**Work required**
All that is wanted is the exact lines from the first line of the data below through the line with "Task: Click the mascots", both ends included, with pictures omitted.

**Dataset records**
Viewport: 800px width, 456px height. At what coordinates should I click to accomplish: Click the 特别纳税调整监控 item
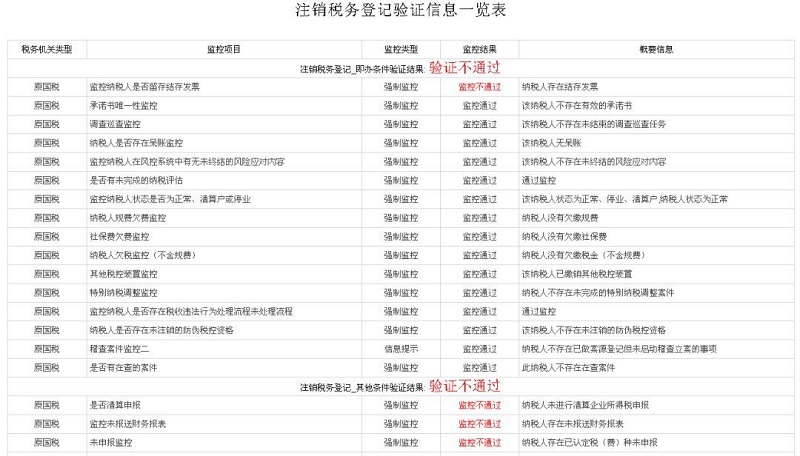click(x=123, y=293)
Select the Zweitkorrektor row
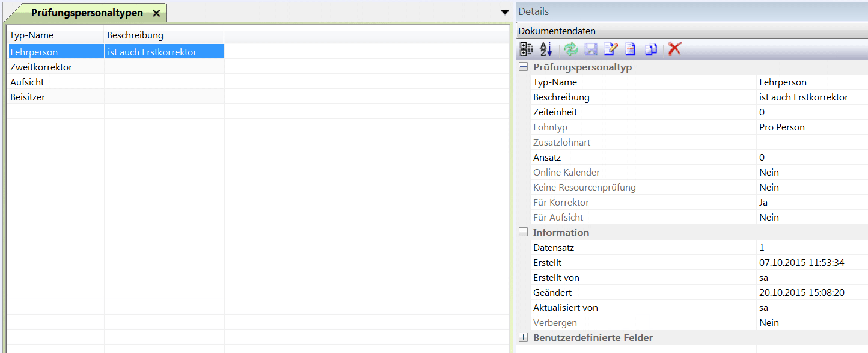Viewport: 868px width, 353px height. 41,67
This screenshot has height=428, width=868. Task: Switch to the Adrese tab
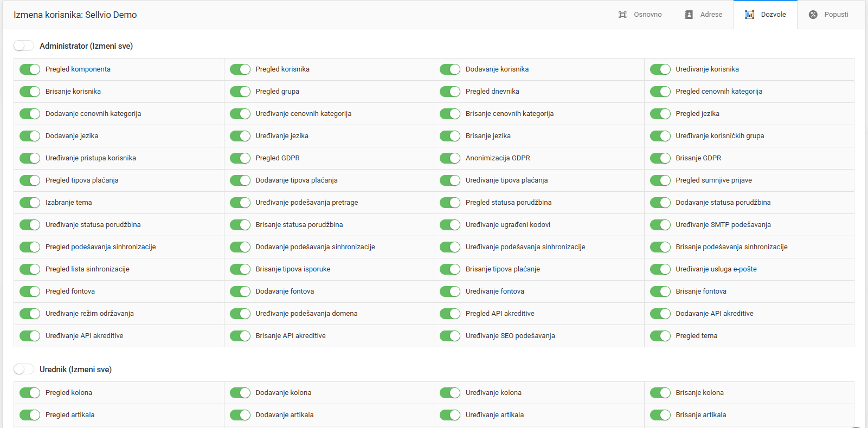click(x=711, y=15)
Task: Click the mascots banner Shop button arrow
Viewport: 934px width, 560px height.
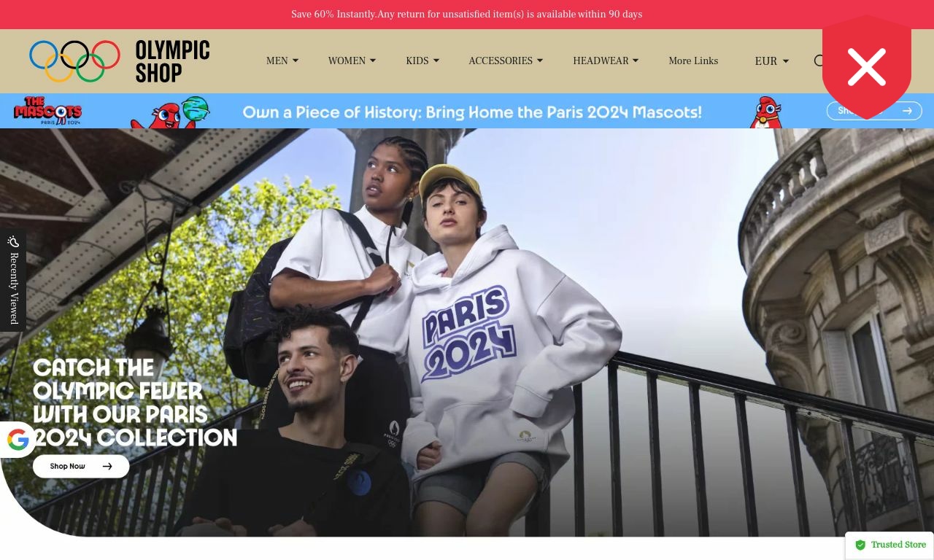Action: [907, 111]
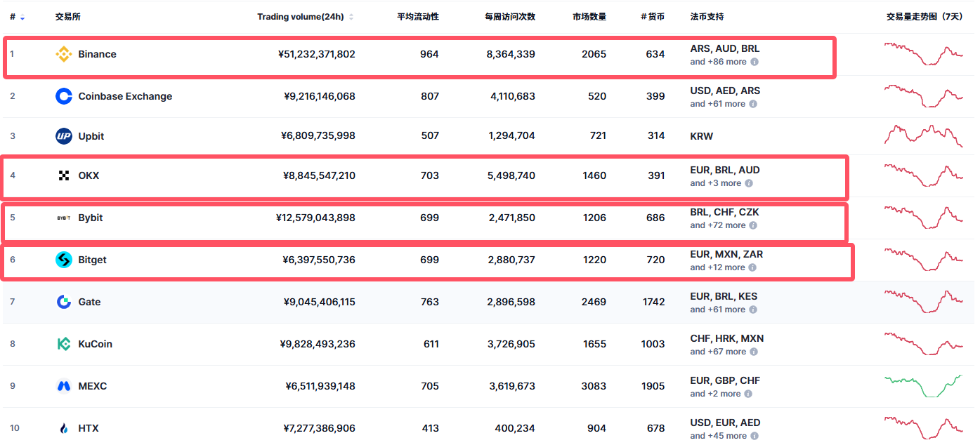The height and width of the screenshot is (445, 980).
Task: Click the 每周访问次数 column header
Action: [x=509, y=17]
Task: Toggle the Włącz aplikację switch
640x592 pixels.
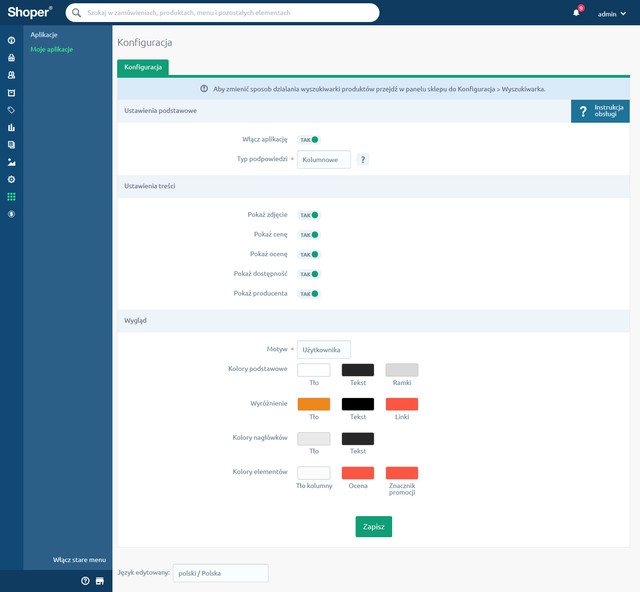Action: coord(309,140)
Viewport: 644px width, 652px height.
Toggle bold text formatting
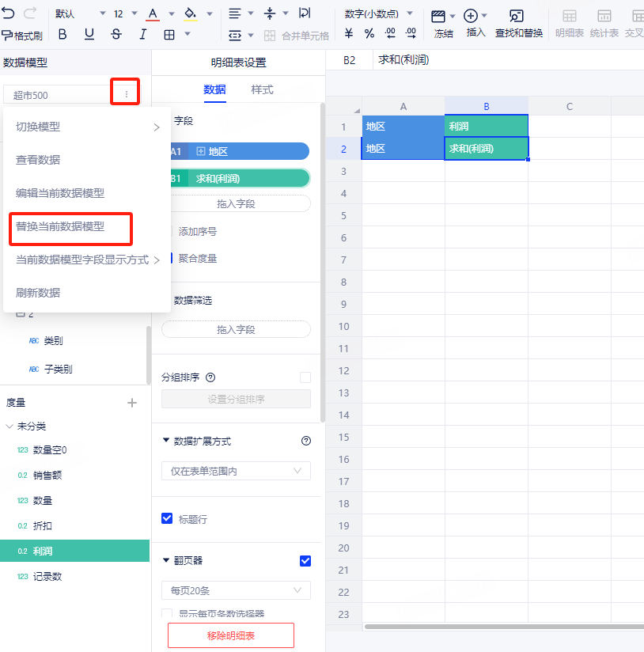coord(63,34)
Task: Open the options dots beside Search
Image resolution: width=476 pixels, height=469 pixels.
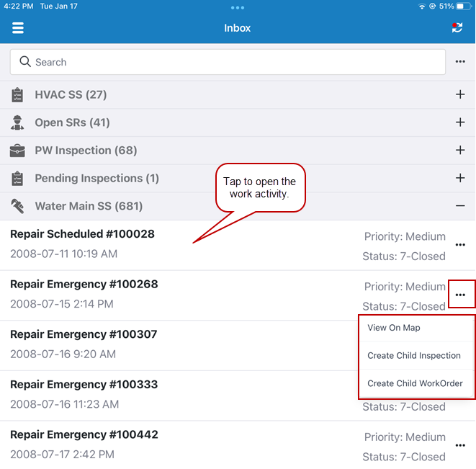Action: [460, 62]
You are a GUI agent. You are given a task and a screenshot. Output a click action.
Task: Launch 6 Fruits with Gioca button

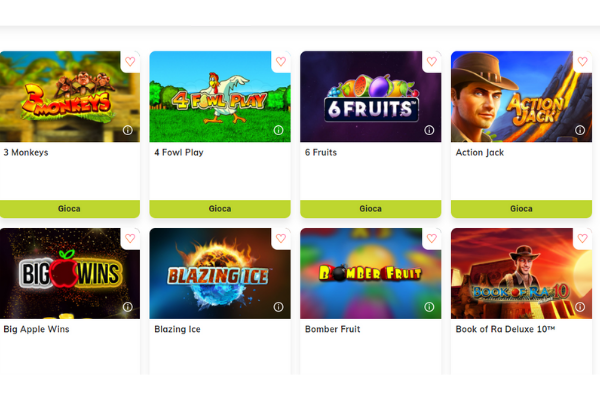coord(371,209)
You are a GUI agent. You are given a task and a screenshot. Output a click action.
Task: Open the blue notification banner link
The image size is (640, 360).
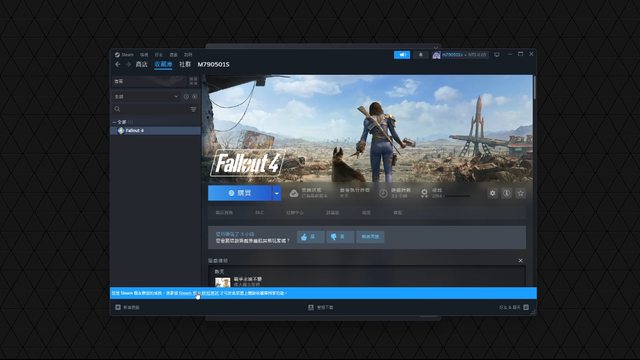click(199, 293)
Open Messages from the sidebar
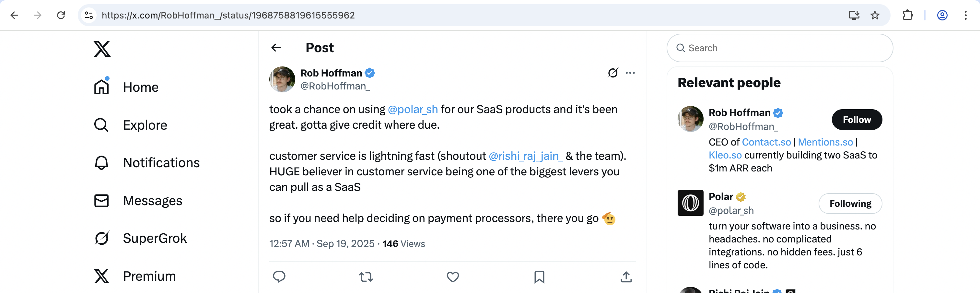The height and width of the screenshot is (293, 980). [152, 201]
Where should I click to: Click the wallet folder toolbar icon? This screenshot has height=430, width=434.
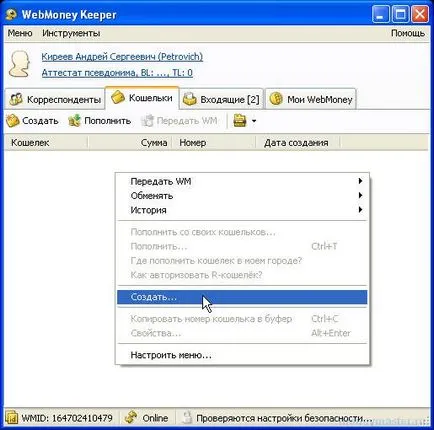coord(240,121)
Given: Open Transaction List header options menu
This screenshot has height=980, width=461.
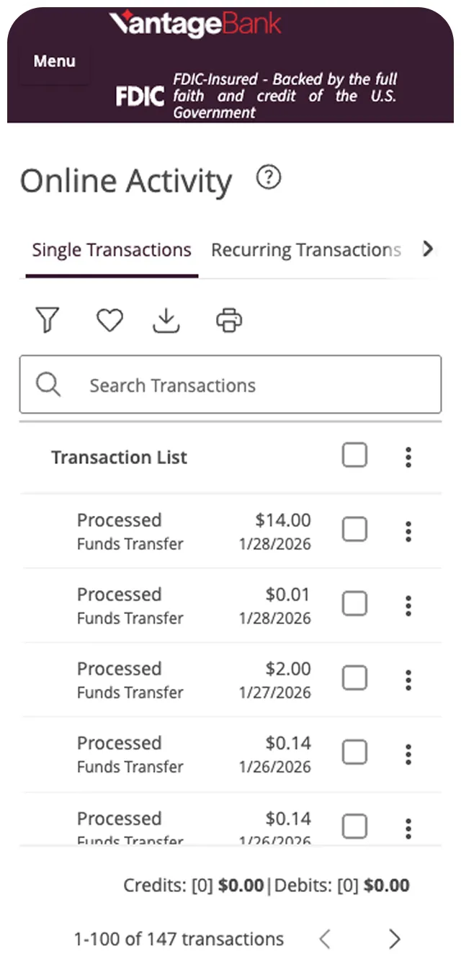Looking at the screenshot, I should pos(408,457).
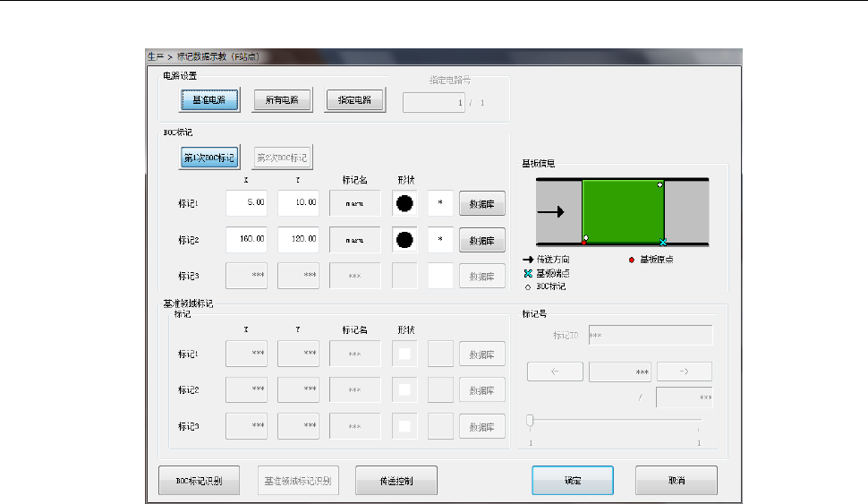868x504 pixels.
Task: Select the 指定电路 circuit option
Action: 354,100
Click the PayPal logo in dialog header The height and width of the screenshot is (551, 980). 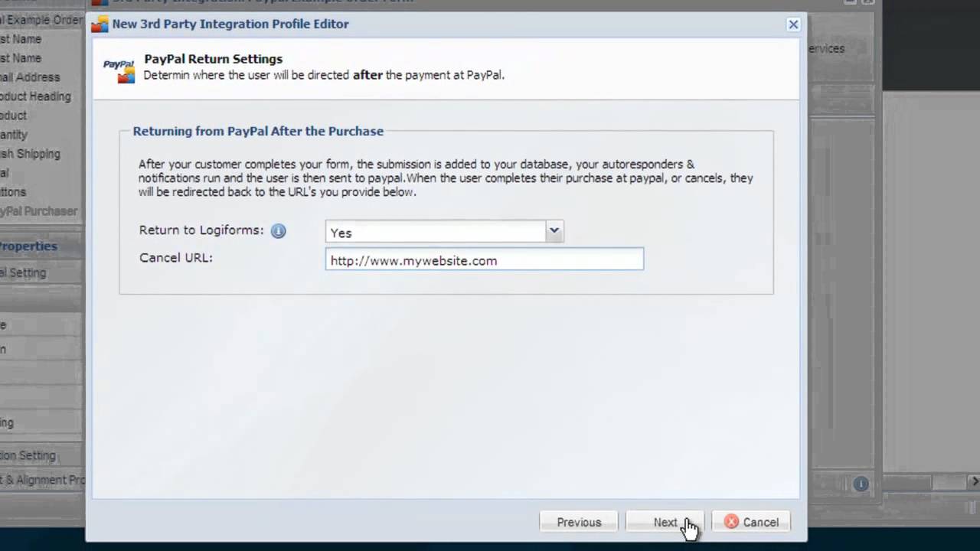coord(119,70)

**Problem solution**
Viewport: 800px width, 456px height. At what coordinates should I click to accomplish: Click the 特别纳税调整监控 item
click(x=123, y=293)
Select the Zweitkorrektor row
Viewport: 868px width, 353px height. 41,67
This screenshot has height=428, width=868. Task: Switch to the Adrese tab
click(x=711, y=15)
Task: Click the mascots banner Shop button arrow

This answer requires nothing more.